When used appropriately in the control of distal tissue loss and spreading foot sepsis, transmetatarsal amputation (TMA) offers the chance to maintain independent ambulation, avoiding the need for a prosthesis and allowing the patient to use "normal" footwear.

The procedure was first described as a method of partial foot preservation by McKittrick et al. in 1949.¹ Despite such an established history, TMA wounds remain notoriously difficult to heal, with case series reporting wound failure rates of between 40-70%.²⁸ Wound failure following TMA results in the need for further surgery in many patients, and can ultimately lead to transtibial or transfemoral amputation.

There have been several studies attempting to predict the factors that may lead to non-healing following TMA, but no specific factors have yet been shown definitively to promote TMA success. Tight blood glucose control as measured by HbA1c levels has been shown to predict successful TMA by Younger et al.,⁹ whilst Kono et al. found the presence of insulin-dependent diabetes to be associated with the need for re-amputation within 6 months of TMA.¹⁰ However, other studies have shown no association between diabetes and successful TMA healing.^11,12

In a study of all major lower limb amputations that included above-knee, below-knee and transmetatarsal amputations, end-stage renal failure has been shown to predict early amputation failure.¹³ The same study also found other patient factors including that of a Body Mass Index (BMI) of greater than 30 and on-going patient tobacco use were predictors of early amputation failure.¹³ This link to tobacco use has been supported by Nguyen et al. who found that tobacco use of greater than 20 years pre-TMA was a significant predictive factor for non-healing.⁴

Anatomically, the documented presence of a clinically palpable pedal pulse on examination before TMA has also been found to predict successful healing post-TMA.⁷ Furthermore, the TMA procedure itself requires the formation of a plantar skin flap, whose main blood supply is derived from the posterior tibial artery. To our knowledge, no study has looked at the direct association between the patency of crural arteries confirmed by radiological imaging and the healing of TMA. Our primary outcome measure aimed to investigate association between posterior tibial artery patency and the achievement of successful TMA. Our secondary outcome measure investigated if there was association between patency of any crural artery and the achievement of successful TMA.

 

Patients and methods

All patients undergoing TMA for complications of peripheral arterial occlusive disease (PAOD) in a regional vascular tertiary referral centre over a 9-year period (2006-2015) were identified from the hospital's coding system. A retrospective review of patients' paper-based case notes and an electronic radiology imaging and reporting system (Infinitt Picture Archiving and Communication System) was performed. Demographic data including age, sex and co-morbidities was collected.

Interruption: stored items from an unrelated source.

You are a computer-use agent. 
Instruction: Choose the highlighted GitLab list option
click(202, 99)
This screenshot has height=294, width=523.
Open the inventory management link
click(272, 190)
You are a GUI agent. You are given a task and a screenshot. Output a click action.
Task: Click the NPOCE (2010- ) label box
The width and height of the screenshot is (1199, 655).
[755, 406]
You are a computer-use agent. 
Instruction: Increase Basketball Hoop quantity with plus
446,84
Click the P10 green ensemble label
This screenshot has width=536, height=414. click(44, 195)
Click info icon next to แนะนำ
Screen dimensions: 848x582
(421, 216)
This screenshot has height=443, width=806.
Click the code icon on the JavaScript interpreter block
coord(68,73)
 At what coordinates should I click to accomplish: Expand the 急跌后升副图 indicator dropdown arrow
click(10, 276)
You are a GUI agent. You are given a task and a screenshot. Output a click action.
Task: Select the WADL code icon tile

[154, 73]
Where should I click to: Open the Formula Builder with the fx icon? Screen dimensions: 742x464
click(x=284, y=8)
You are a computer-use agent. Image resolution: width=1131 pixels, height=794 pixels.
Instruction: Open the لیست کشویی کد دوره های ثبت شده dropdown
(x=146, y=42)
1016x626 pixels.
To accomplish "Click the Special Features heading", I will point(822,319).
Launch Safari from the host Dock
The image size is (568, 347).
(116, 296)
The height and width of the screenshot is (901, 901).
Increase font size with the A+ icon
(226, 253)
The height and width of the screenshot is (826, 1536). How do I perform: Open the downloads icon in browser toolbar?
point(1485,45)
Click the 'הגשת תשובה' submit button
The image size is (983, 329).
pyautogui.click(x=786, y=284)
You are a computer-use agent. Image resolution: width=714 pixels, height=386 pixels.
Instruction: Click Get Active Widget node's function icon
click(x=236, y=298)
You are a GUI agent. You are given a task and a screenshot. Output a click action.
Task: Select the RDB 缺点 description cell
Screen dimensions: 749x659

Data on crural artery status was also collected. Crural artery assessment - anterior tibial (AT), posterior tibial (PT) or peroneal (P) artery - was performed pre-operatively in all patients using either intra-arterial catheter angiography, computer-assisted tomography (CTA) or magnetic resonance angiography (MRA). All images were discussed at a specialist vascular multidisciplinary team meeting (MDT). Crural artery patency was considered satisfactory where at least one crural artery was seen to cross the ankle joint and in addition, where no further crural artery angioplasty was considered necessary by the MDT to further improve run-off. Where this was not the case, and the MDT considered it technically possible, revascularisation via angioplasty was performed by one of 3 consultant interventional radiologists before proceeding to TMA, in order to achieve satisfactory pre-operative crural artery patency and in-line flow.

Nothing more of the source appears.